Luca Gallesi: Esistono applicazioni didattichi di giochi che potrebbero, in un futuro, essere adottati dalle scuole per insegnare divertendo?
Matteo Bittanti: Il videogioco in quanto tale meriterebbe di entrare nelle scuole. Come oggetto di discussione, come strumento didattico complementare al libro e al supporto audiovisivo. Simulazioni come SimCity e giochi strategici come Civilization presentano lo spessore intellettuale e culturale delle piu’ celebrate opere letterarie e cinematografiche. I videogiochi sono un’espressione compiuta della cultura visuale e della logica computazionale che caratterizza la nostra epoca.
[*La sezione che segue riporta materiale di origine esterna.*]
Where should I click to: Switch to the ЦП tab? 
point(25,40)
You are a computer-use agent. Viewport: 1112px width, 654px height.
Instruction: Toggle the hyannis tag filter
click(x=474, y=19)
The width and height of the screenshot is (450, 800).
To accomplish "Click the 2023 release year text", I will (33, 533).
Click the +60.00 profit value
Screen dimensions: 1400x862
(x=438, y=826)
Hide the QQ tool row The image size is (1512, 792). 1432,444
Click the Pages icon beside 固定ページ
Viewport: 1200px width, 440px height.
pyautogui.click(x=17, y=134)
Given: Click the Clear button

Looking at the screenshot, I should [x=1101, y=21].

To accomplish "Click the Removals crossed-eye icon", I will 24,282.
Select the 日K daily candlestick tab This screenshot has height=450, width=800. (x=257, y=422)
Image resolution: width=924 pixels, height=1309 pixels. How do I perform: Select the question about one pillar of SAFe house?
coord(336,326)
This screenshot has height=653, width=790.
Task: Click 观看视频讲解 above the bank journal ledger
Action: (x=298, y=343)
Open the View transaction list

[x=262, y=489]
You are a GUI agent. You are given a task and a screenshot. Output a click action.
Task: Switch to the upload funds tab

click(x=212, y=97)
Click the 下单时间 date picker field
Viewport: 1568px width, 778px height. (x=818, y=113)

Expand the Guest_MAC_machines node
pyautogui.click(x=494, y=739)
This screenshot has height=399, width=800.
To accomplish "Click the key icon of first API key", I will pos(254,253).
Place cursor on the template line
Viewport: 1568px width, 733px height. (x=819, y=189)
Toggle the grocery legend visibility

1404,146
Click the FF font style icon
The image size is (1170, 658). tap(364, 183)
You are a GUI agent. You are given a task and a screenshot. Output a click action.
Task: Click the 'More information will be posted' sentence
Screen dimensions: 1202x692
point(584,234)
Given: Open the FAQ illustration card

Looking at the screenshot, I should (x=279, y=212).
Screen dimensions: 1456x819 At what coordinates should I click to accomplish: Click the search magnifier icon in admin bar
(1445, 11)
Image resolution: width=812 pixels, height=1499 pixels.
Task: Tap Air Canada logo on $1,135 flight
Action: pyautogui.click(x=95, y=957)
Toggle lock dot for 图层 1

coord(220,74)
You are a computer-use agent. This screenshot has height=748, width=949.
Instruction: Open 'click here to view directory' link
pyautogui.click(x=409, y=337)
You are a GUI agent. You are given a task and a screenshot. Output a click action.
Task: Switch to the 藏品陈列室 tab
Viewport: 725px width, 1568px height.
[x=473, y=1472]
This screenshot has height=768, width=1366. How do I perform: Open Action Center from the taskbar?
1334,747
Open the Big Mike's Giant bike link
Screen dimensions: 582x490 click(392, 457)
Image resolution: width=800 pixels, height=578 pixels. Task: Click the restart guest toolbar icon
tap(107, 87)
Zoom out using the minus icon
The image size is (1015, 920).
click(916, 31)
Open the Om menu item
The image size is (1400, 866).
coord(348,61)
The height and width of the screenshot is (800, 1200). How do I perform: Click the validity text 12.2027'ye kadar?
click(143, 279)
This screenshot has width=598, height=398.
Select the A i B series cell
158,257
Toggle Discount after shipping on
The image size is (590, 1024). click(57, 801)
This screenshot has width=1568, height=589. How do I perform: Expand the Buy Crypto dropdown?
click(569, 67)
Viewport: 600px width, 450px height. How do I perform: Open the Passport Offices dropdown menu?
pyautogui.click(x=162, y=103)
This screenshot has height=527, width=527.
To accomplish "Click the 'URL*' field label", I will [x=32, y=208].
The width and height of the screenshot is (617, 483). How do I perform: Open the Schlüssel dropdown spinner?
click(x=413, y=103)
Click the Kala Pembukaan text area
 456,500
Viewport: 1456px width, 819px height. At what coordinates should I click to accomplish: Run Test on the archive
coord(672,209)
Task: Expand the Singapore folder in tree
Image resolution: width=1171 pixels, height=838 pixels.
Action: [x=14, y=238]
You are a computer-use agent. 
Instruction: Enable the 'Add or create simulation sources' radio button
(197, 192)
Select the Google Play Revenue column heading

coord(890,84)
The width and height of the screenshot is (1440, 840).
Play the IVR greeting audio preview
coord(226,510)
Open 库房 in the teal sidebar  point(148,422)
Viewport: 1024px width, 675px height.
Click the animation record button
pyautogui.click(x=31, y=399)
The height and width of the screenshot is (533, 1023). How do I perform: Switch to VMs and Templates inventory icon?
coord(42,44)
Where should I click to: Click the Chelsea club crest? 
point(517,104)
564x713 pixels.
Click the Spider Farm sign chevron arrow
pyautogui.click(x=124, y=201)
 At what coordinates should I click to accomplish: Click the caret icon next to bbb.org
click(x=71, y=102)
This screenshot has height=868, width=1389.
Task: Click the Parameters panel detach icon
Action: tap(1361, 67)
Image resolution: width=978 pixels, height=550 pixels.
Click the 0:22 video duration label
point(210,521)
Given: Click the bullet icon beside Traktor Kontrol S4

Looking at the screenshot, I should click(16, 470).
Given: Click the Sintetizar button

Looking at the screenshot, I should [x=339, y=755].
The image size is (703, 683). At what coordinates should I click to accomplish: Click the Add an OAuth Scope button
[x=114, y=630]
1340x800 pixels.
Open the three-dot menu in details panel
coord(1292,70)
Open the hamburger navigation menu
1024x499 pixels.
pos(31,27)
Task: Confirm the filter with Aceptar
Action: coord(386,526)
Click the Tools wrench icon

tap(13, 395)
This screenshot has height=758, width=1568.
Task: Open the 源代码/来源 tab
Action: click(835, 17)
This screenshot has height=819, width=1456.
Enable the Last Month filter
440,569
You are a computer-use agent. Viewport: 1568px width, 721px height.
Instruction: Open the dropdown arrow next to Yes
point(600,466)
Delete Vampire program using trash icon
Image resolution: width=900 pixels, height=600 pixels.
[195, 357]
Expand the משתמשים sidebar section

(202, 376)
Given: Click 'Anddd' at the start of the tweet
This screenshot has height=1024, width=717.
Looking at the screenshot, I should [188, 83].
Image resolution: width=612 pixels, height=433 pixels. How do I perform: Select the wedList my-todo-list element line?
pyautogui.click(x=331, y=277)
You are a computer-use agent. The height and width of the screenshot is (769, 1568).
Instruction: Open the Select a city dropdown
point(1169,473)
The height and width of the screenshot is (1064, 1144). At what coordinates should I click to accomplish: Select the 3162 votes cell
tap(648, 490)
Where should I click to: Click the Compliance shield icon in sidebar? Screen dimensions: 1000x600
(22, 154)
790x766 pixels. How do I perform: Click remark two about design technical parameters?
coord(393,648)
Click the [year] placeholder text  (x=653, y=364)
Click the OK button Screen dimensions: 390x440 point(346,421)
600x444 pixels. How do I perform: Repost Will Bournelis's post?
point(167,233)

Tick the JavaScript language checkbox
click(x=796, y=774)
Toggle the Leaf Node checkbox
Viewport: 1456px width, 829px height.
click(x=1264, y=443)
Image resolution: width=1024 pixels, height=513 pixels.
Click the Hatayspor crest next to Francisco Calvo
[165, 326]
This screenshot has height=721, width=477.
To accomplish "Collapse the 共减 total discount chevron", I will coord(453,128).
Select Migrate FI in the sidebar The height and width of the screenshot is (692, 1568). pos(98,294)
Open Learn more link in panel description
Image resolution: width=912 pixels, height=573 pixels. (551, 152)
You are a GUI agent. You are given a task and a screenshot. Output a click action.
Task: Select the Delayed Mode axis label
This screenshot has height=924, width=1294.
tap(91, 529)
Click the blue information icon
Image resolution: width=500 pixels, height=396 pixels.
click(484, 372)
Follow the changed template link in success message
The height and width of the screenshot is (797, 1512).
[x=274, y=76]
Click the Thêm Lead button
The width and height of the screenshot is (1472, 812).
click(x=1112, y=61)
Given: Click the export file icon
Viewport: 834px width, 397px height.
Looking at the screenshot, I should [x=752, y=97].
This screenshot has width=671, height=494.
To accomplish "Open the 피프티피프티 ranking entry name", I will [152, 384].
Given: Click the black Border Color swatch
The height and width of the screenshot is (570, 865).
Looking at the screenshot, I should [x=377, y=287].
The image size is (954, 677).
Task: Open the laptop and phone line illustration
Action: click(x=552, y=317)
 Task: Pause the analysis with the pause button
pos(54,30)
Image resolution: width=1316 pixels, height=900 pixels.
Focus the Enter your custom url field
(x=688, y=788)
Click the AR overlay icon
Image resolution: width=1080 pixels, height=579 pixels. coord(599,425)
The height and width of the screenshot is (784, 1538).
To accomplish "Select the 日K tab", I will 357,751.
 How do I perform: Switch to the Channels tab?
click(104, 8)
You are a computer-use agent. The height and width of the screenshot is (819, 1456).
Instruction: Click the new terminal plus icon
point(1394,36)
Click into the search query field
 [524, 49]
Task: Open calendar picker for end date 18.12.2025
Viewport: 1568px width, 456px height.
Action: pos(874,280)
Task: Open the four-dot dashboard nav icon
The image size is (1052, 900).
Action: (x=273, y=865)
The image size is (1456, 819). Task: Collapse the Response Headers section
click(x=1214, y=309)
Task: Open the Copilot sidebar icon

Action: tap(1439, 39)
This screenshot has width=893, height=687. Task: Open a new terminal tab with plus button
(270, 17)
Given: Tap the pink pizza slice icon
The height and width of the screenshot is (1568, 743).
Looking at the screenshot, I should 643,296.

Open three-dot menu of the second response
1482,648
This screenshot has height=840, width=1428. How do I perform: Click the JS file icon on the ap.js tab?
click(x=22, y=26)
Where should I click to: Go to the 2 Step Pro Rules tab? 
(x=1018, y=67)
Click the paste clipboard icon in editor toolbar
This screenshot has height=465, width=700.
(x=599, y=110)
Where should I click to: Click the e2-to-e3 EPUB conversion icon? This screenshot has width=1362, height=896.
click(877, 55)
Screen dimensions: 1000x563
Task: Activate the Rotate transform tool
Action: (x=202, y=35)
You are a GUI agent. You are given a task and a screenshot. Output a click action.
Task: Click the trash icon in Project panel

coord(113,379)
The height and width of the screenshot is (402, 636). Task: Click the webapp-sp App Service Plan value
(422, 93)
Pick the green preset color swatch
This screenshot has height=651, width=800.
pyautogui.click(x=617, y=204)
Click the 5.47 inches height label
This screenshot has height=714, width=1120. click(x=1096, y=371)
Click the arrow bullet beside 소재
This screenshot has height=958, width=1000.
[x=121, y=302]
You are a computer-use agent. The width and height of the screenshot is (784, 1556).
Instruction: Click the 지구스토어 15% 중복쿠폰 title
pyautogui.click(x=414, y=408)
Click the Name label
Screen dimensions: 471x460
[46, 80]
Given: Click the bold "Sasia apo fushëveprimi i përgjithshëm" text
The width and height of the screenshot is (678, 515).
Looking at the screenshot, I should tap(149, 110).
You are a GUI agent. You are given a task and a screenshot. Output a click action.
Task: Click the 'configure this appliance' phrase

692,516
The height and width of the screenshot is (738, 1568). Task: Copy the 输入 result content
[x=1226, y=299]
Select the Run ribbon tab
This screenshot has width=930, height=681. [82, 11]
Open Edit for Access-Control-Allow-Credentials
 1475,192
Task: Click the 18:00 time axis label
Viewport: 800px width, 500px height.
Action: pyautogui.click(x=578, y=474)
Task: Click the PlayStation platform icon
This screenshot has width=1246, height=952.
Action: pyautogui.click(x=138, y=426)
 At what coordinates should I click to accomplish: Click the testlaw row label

In breve, non si puo’ fare didattica, oggi, a prescindere dai videogame.
Luca Gallesi: Si possono fare previsioni sul futuro dei giocatori italiani "connessi"?
Matteo Bittanti: Non possono che aumentare perche’ la connessione e’ pervasiva. E non riguarda tanto o solo i computer da casa e le console, ma soprattutto smartphone e laptop.